Here's a short list of salient points about the current board design:
- ATSAMD21G18A microcontroller design w/external 32768Hz crystal
- SPX3819 3.3v regulator for main power rail, same as on many Adafruit boards
- USB type B connector for data + power
- Downstream USB hub (USB2514) for low-power related peripherals (almost never used)
- External 5V supply connection in case downstream peripherals are more power-hungry (no customers have used this to date)
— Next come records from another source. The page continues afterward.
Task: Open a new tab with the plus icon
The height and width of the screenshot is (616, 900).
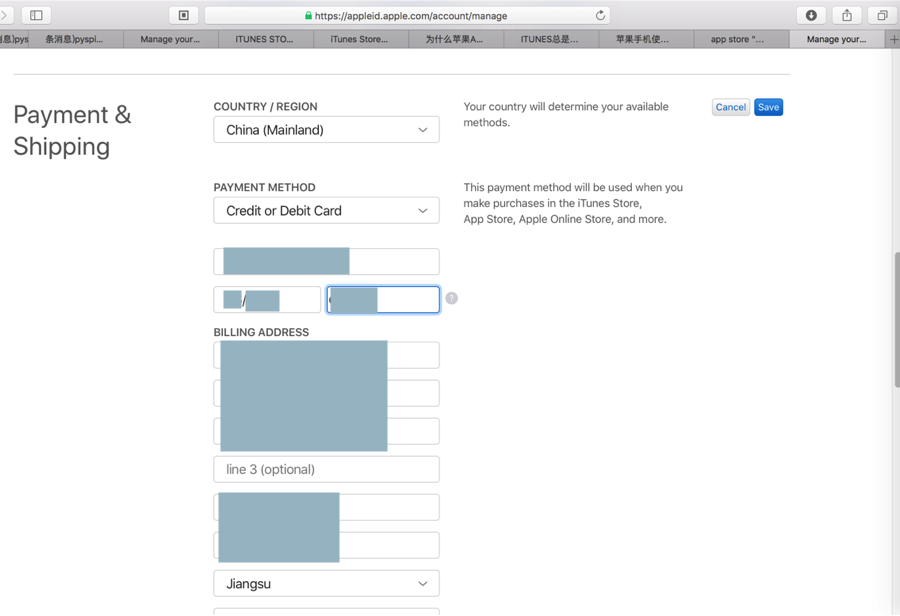Action: pyautogui.click(x=894, y=39)
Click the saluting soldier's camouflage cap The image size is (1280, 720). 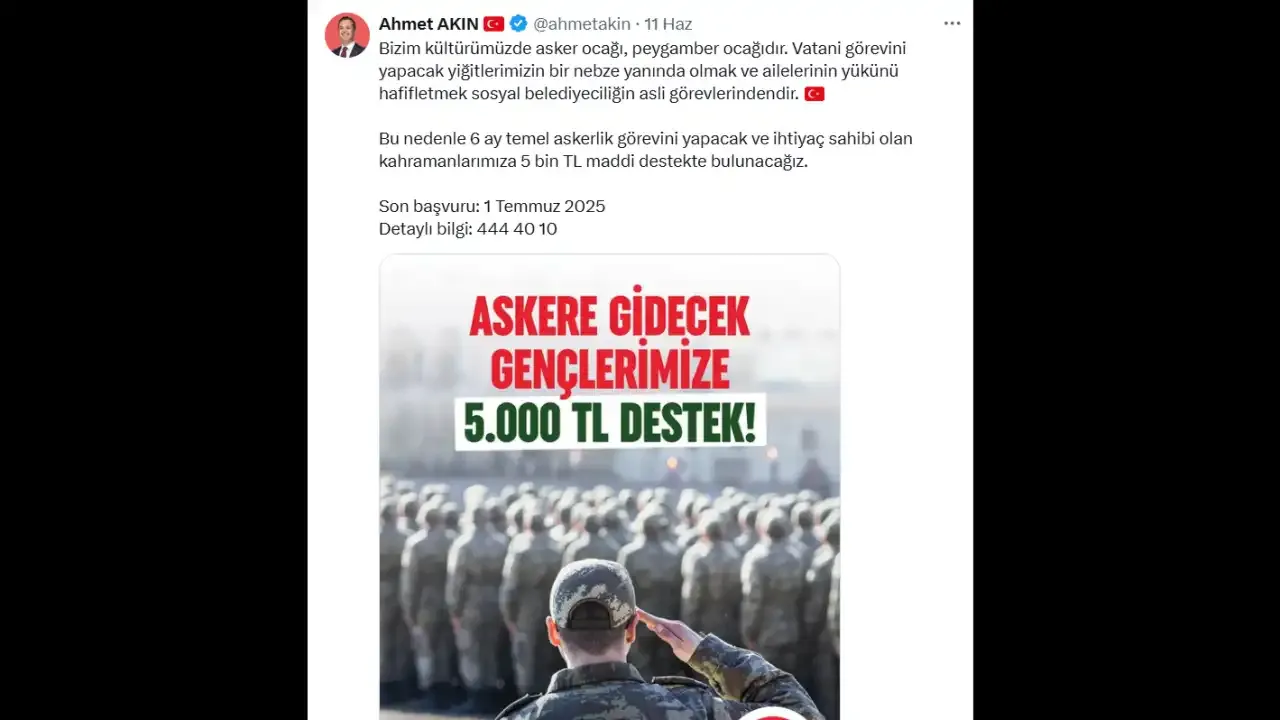click(x=592, y=594)
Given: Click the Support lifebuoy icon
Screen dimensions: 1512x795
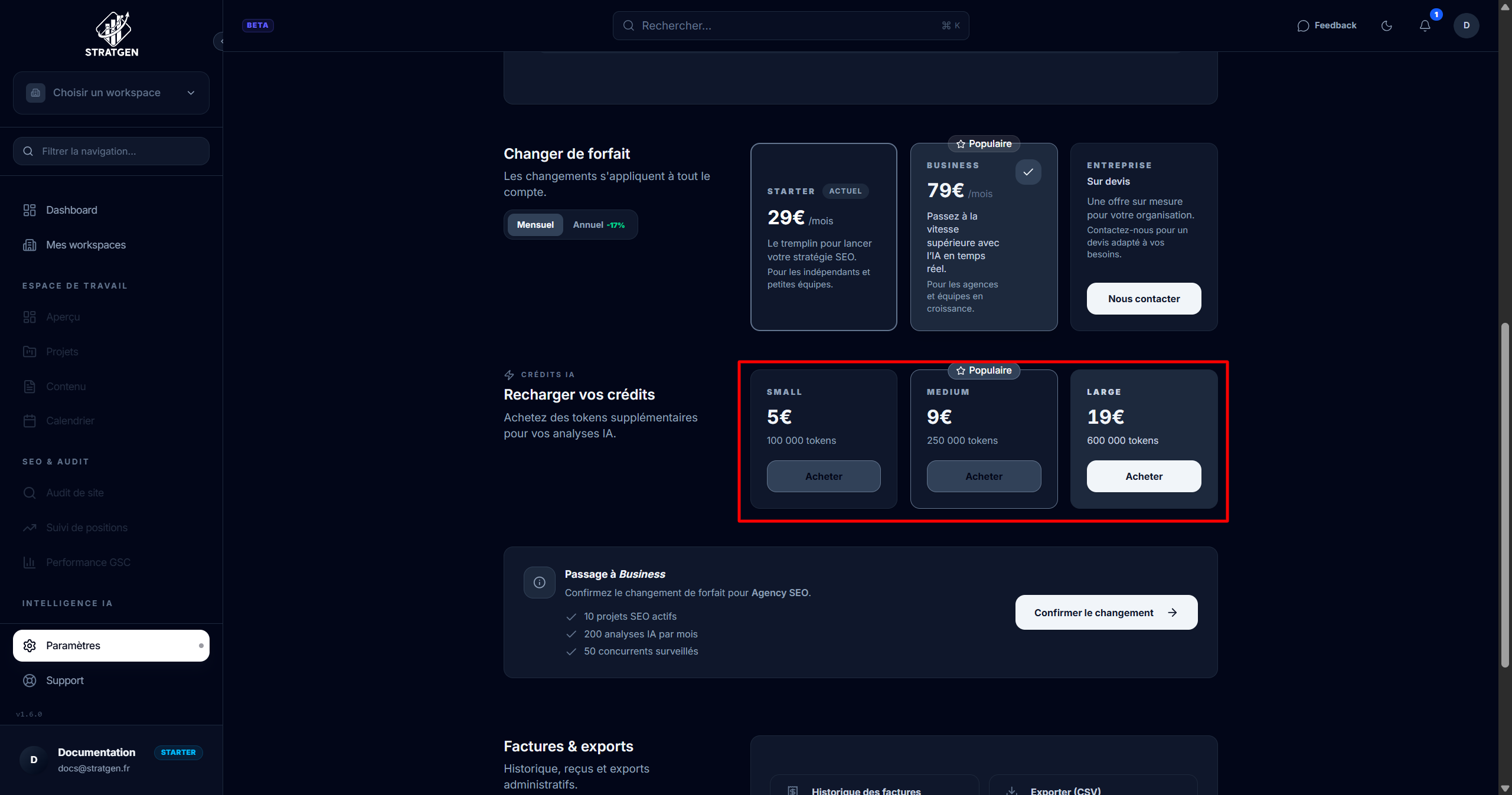Looking at the screenshot, I should click(x=30, y=681).
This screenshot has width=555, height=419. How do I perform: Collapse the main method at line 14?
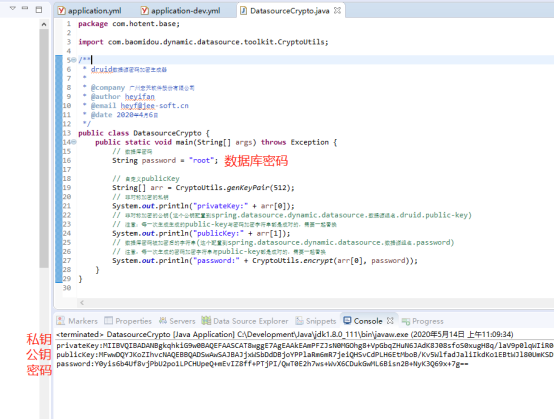pyautogui.click(x=74, y=142)
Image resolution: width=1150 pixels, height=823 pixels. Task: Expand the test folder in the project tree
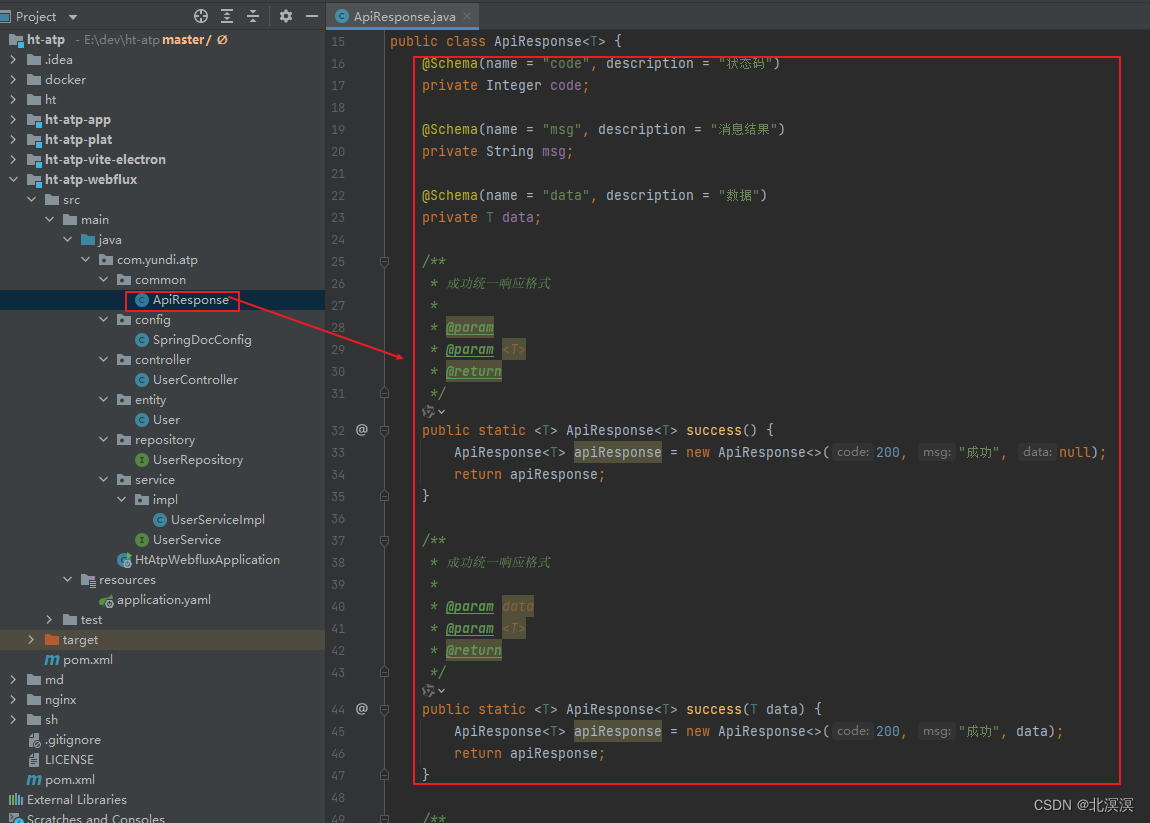tap(47, 619)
- MBR120 diodes to protect either USB or 5V in from feeding into the other one
- MCU configured as a downstream device of the USB2514, but a physical switch allows rerouting MCU USB data lines directly to the USB B connector for dev/troubleshooting
- Two ALS31300 hall effect sensors connected via I2C
- 6x inputs comprising 2 momentary pushbuttons and a 4-way hat switch, all active LOW connecting GND to the pin through a 220-ohm safety resistor*
- All 6 button GPIOs are set to input + pulled high, all other GPIOs are left in their POR state and electrically unconnected
- *1 pin has no 220-ohm safety resistor, to allow it to be used as an optional VDD source for an LED in a different build variant, but this is only a standard button in the failing units
The circuit is not very complicated. I built about 30 of these boards myself (home stencil+paste, PnP, reflow) and did dozens of hours of firmware development on a couple of different workstations without any issues. Now, some units that have made it into the field (nearing 10% of those shipped) have failed, usually after many hours of perfect functionality. Buttons no longer respond correctly and sometimes remain in a "pressed" state all the time, rendering the yoke useless to the customer.
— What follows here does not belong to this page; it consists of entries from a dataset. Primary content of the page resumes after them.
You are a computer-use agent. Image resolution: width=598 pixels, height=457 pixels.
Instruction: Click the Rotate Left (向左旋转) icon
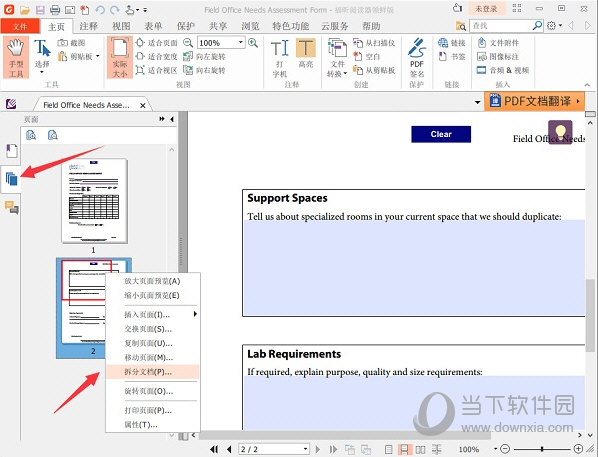(x=188, y=56)
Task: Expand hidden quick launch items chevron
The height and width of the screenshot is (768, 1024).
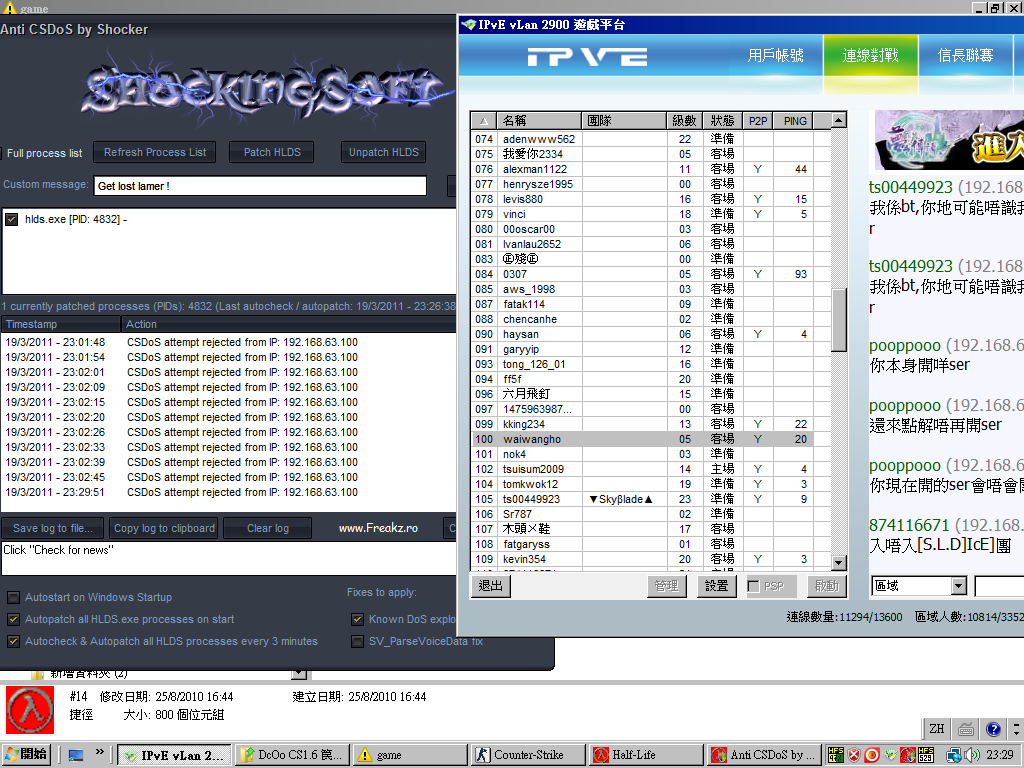Action: point(100,752)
I'm not the most knowledgeable electrical engineer in the world, but I have done
many designs around the SAMD21 and I've never seen this failure mode. The USB hub is the only departure from my typical designs, but I can't figure out why or how that could cause this kind of problem, especially since none of the failing units (to my knowledge) have involved the use of any downstream peripherals. I have not been able to reproduce the problem myself so far.
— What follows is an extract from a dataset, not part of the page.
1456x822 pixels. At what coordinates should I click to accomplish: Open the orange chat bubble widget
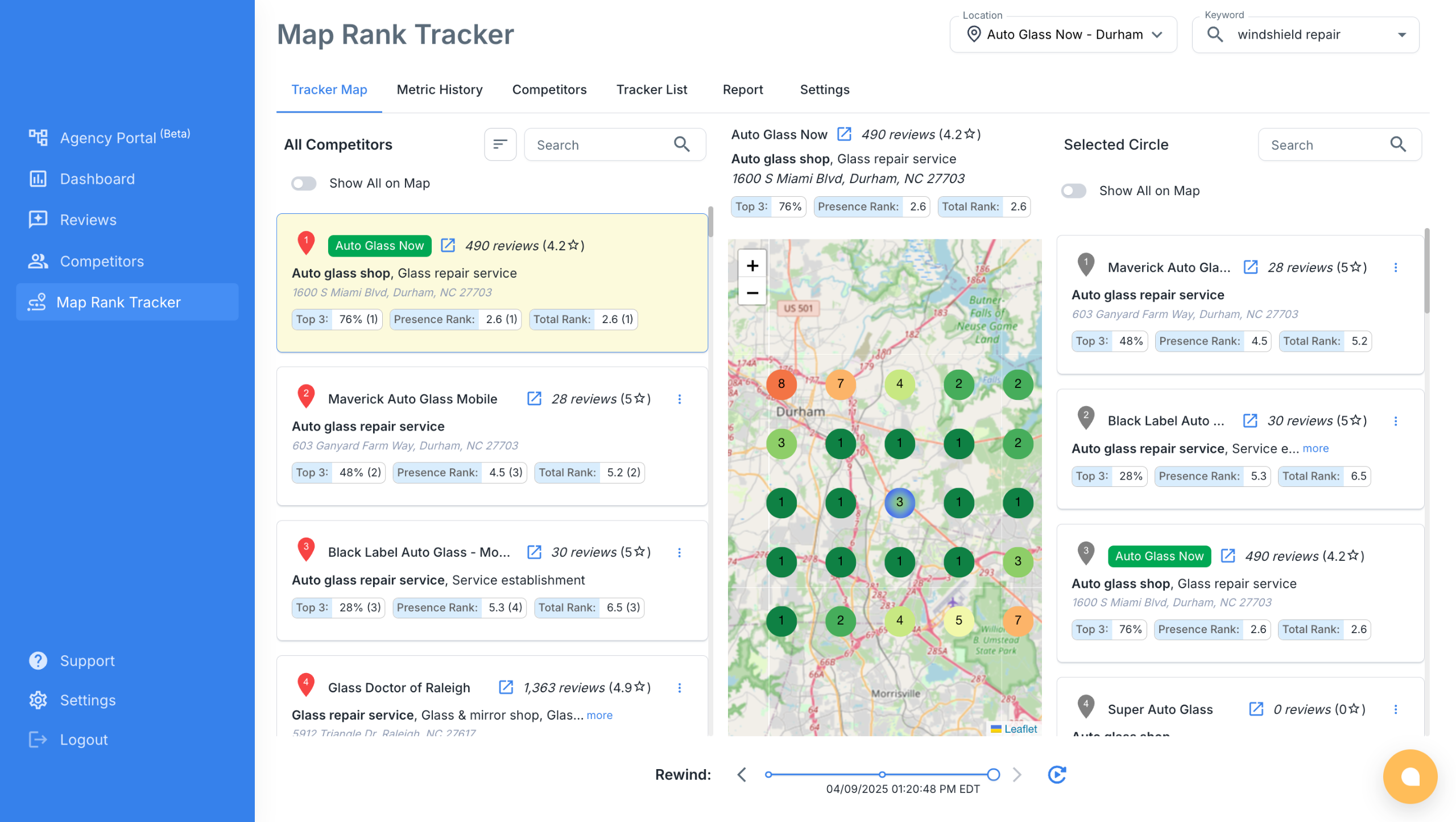(x=1409, y=776)
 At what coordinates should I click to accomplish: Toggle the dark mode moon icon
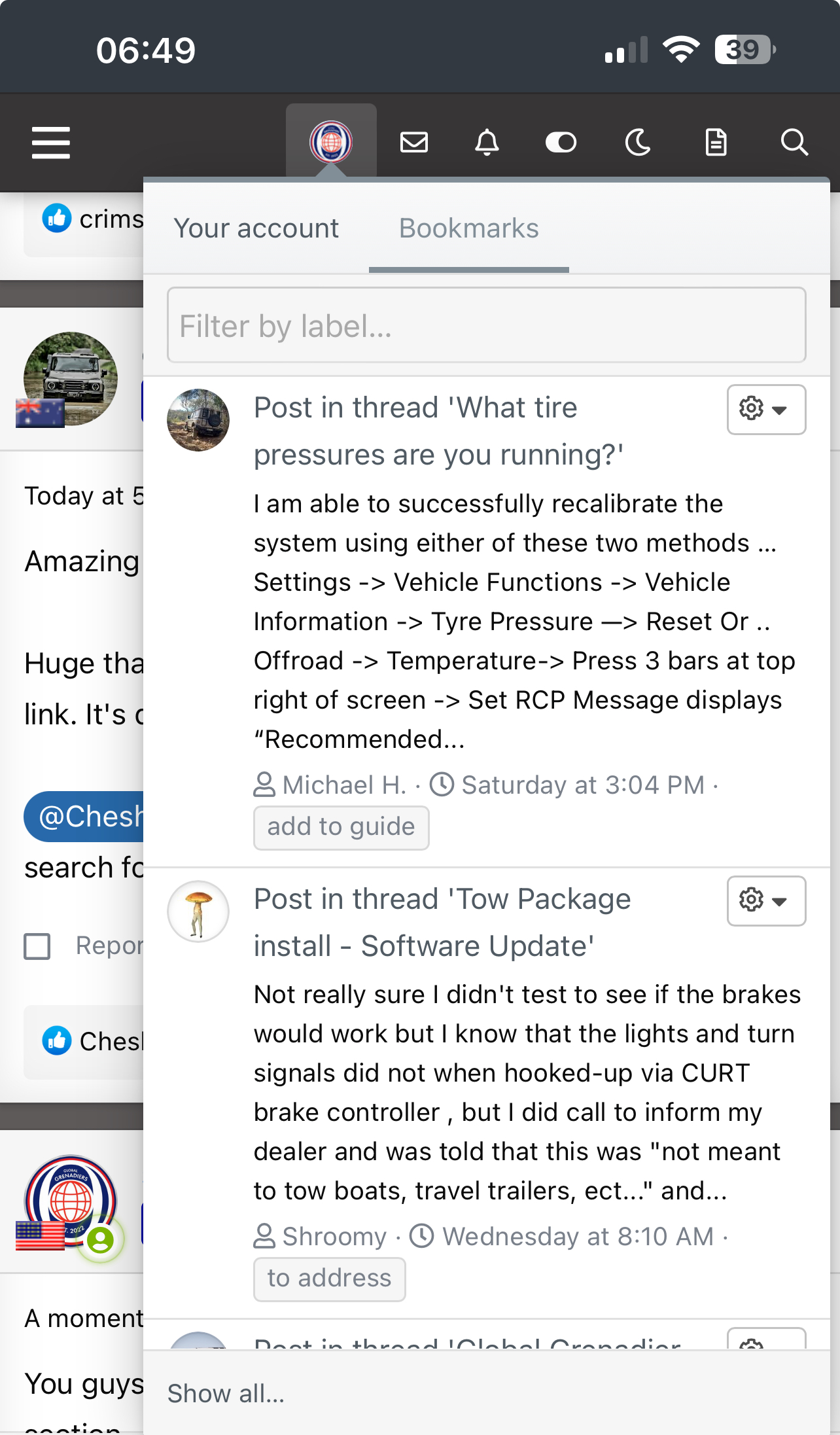coord(638,142)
As for troubleshooting, this is what I've found:
- No detectable physical issues such as solder bridges, flux residue, bad part placement, broken components, etc.
- Different sets of GPIOs seem to be affected, not always the same ones
- GPIOs on multiple ports (PORTA + PORTB) are affected
- Erase+reflash of firmware has no impact
- Disconnecting hall effect sensors (via ribbon cable) has no impact
- Disconnecting buttons/hat switch (via ribbon cable) has no impact
- Removing 220 ohm safety resistors has no impact
- Swapping in a new MCU IC with hot air and flashing new firmware fixes everything immediately
- Monitoring various I/O pins, USB data lines, power nets, etc. with a DSO reveals nothing unexpected (e.g. spikes or dips), even through many repeated USB cable removal/insertion cycles
- One customer had two different units fail (now on his 3rd, still working)--suggests a possible customer-side problem given the odds?
Searching online has not revealed a definitive answer to this. Not being able to reproduce the problem locally is limiting; "here's a custom hardware-tweaked replacement, see if this works for a few weeks" makes for an incredibly inefficient troubleshooting process. The majority of yokes are working fine, but every new device shipped is gambling on customer happiness.
I'm asking here in case anyone has see this before, or knows better than I do what questions to ask--or who to pay for consulting, if necessary. About the only thing I've found so far is that there's no TVS protection on the USB input. But even in the case of USB subsystem damage, I wouldn't expect these symptoms.
Any brave/knowledgeable EEVblog forum souls care to weigh in? I can share additional details if anyone needs to know something I haven't shown.